This post discusses Paxos, a distributed alternative to two- and three-phase commit. Paxos guarantees that nodes will only ever choose a single value (meaning it guarantees safety), but does not guarantee that a value will be chosen if a majority of nodes are unavailable (progress). Consensus algorithms aim for safety because it doesn’t matter whether we commit or rollback — neither is more correct than the other — but it is of critical importance that only one answer is chosen.

General Approach

Paxos node can take on any or all of three roles: proposeracceptor, and learner. A proposer proposes a value that it wants agreement upon. It does this by sending a proposal containing a value to the set of all acceptors, which decide whether to accept the value. Each acceptor chooses a value independently — it may receive multiple proposals, each from a different proposer — and sends its decision to learners, which determine whether any value has been accepted. For a value to be accepted by Paxos, a majority of acceptors must choose the same value. In practice, a single node may take on many or all of these roles, but in the examples in this section each role is run on a separate node, as illustrated below.

Figure 1: Basic Paxos architecture. A number of proposers make proposals to acceptors. When an acceptor accepts a value it sends the result to learner nodes.

Paxos By Example

In the standard Paxos algorithm proposers send two types of messages to acceptors: prepare and accept requests. In the first stage of this algorithm a proposer sends a prepare request to each acceptor containing a proposed value, v, and a proposal number, n. The proposed value can be commit or rollback, as in the previous database example, or it can be any other arbitrary value. In this post the Paxos nodes are attempting to reach consensus on an integer value. Each proposer’s proposal number must be a positive, monotonically increasing, unique, natural number, with respect to other proposers’ proposal numbers[1].

In the example illustrated below, there are two proposers, both making prepare requests. The request from proposer A reaches acceptors X and Y before the request from proposer B, but the request from proposer B reaches acceptor Z first.

++++++++++++++++++++

PROBLEM SET:
1/ According to the Paxos excerpt, what is required for a value to be accepted?
2/ Reproduce the stretch of the Paxos excerpt from "Paxos By Example" through "from proposer B reaches acceptor Z first.".
3/ Using the Paxos excerpt, explain why consensus algorithms aim for safety.

RECORDED DATA:
++++++++++++++++++++

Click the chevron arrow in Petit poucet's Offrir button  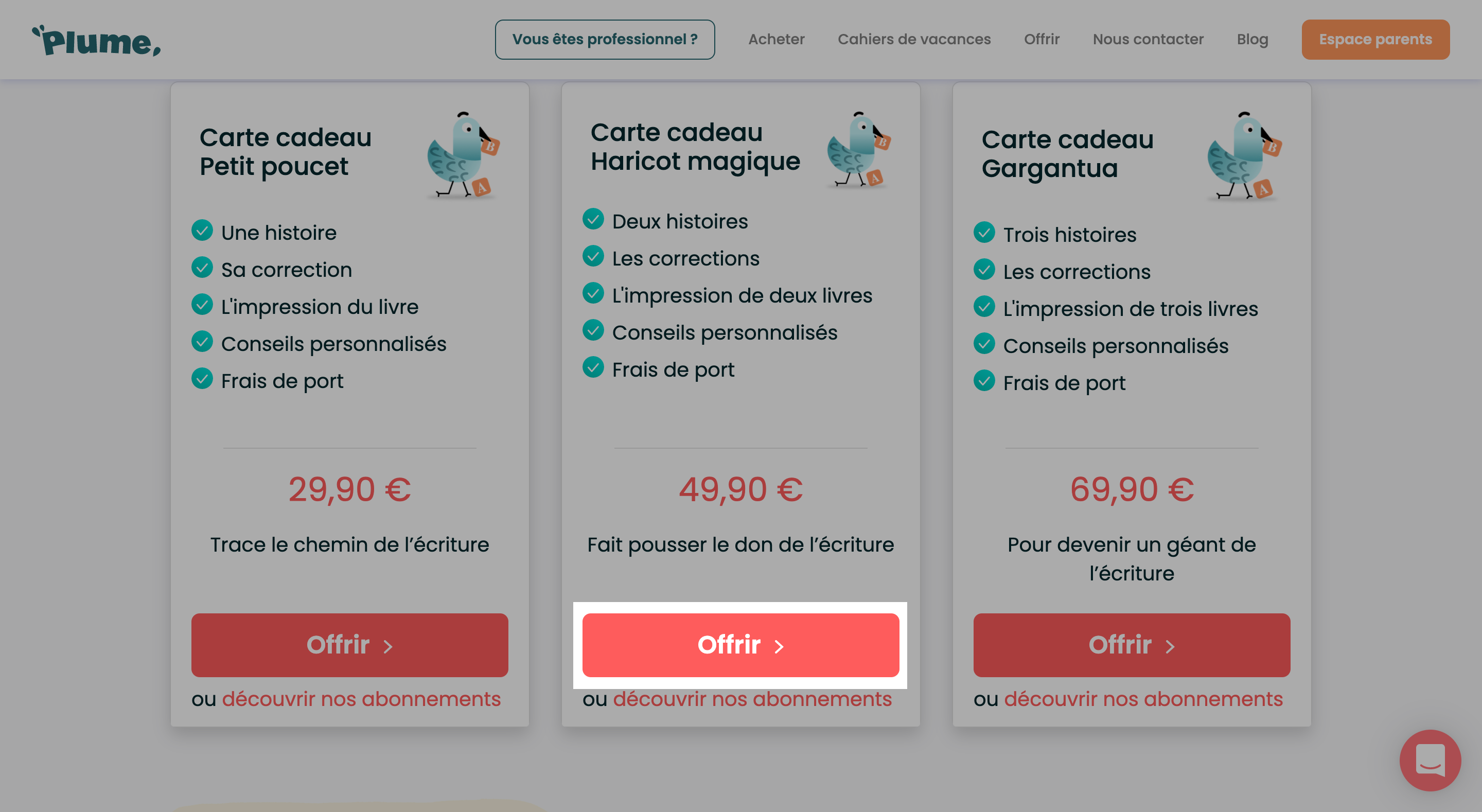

++++++++++++++++++++

ANSWERS IN ORDER:
1/ A majority of acceptors must choose the same value.

2/
Paxos By Example

In the standard Paxos algorithm proposers send two types of messages to acceptors: prepare and accept requests. In the first stage of this algorithm a proposer sends a prepare request to each acceptor containing a proposed value, v, and a proposal number, n. The proposed value can be commit or rollback, as in the previous database example, or it can be any other arbitrary value. In this post the Paxos nodes are attempting to reach consensus on an integer value. Each proposer’s proposal number must be a positive, monotonically increasing, unique, natural number, with respect to other proposers’ proposal numbers[1].

In the example illustrated below, there are two proposers, both making prepare requests. The request from proposer A reaches acceptors X and Y before the request from proposer B, but the request from proposer B reaches acceptor Z first.

3/ Committing and rolling back are equally correct, so which one is picked doesn't matter. It is critically important, though, that only one answer is chosen.